B. vJoule is running but I don't have any consumption for my processes ?

Here are some common tracks for explanation :

  • First you can check the result files of the whole system (/etc/vjoule/results/cpu for example). If they increment the sensor plugin and divider core are effectively running and working. Or run the command vjoule top to verify that vjoule is running and working properly.

  • The service runs at a given speed specified in the configuration file by the freq parameter. This specifies the number of iteration of the service per seconds (default being 1).

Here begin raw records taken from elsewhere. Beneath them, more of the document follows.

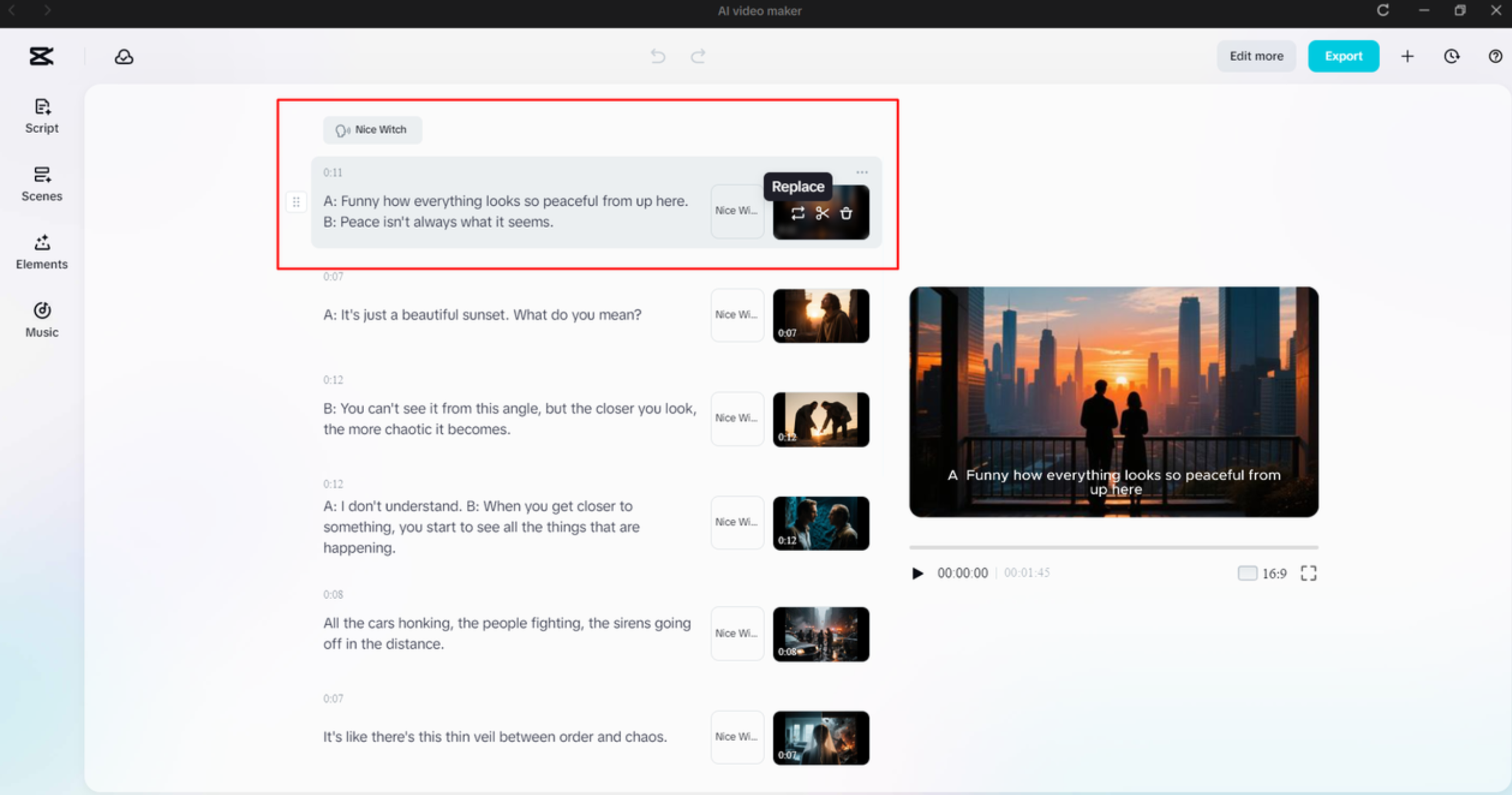Open the three-dot menu on the highlighted scene
Viewport: 1512px width, 795px height.
tap(861, 171)

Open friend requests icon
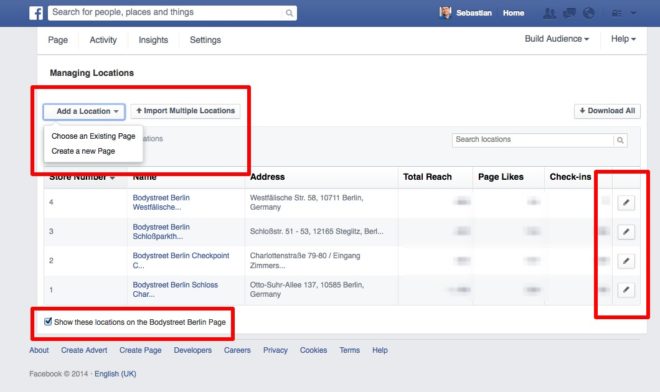tap(549, 13)
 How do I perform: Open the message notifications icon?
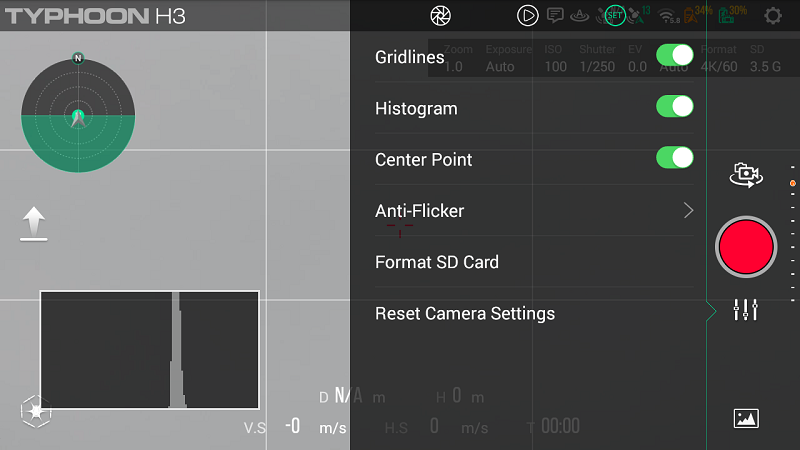pyautogui.click(x=555, y=15)
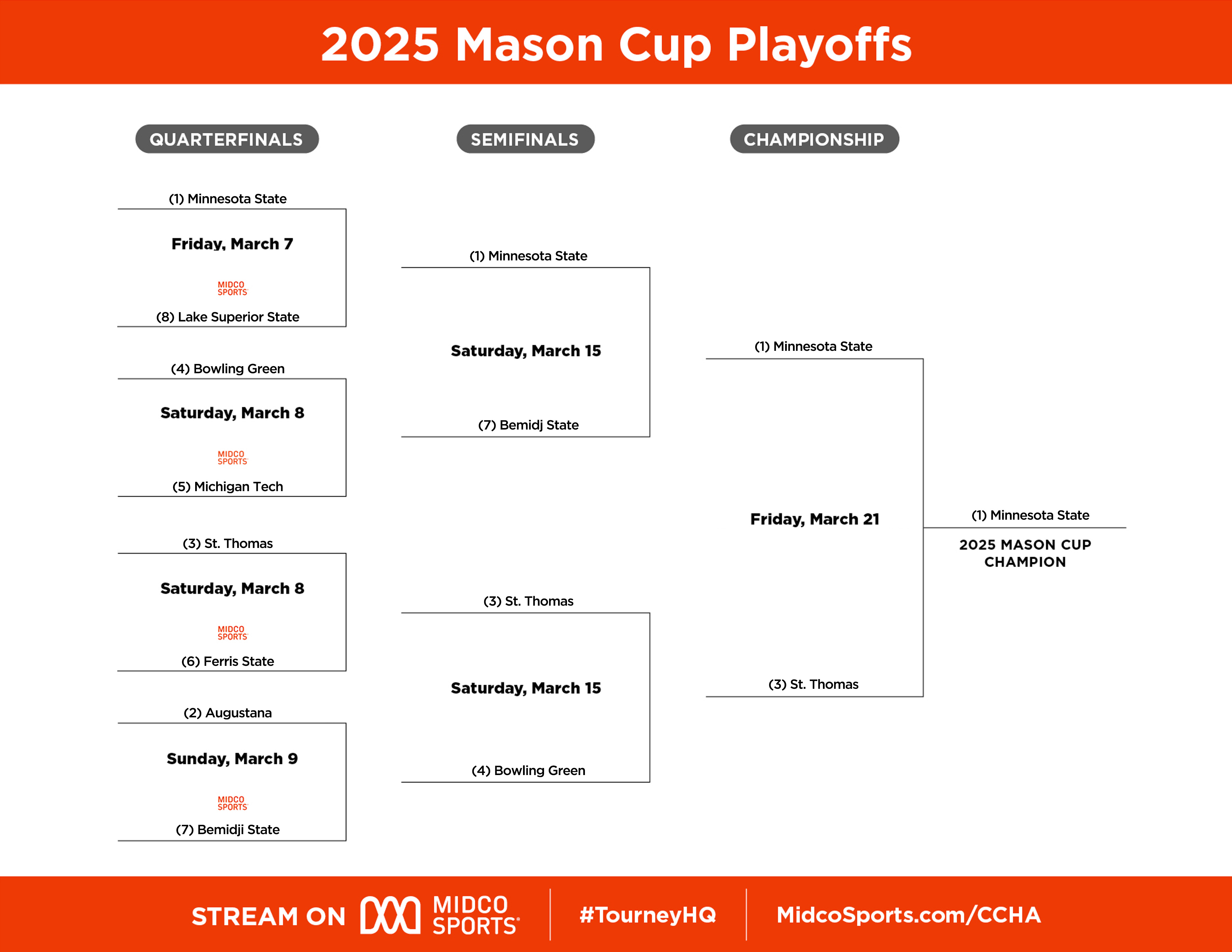Click the STREAM ON footer text
The width and height of the screenshot is (1232, 952).
269,916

This is an important information, if your application took less that a second to be executed, maybe the service just didn't have enough time to see it. To make sure your application will be seen by the service here a simple procedure to follow.

    1. Configure vJoule service to monitor your cgroups, and create them (cf. Cgroups).

    2. Watch the file /etc/vjoule/results/cpu using iowatch, or inotify and wait for a modification. Here you can check wether the directory corresponding to your cgroups are correctly created.

    3. Start your application and wait its end, or an event you have defined for your usecase.

    4. Watch the file /etc/vjoule/results/cpu using iowatch or inotify to make sure the service has finished its iteration.

    5. Read the result in the corresponding directory of your cgroups.

    6. Delete your cgroups, and remove them from the vjoule service configuration.

    Step 2 to 5 can be repeated multiple times, if you want to run multiple execution using the same cgroups.

  • If the cgroups you are watching appears and disappear during the execution (for example docker containers). Maybe the divider core plugin has simply deleted the result file when the cgroup disappeared. You can remove that behavior by modifying the flag delete-res in the configuration file of the service (cf. Divider core).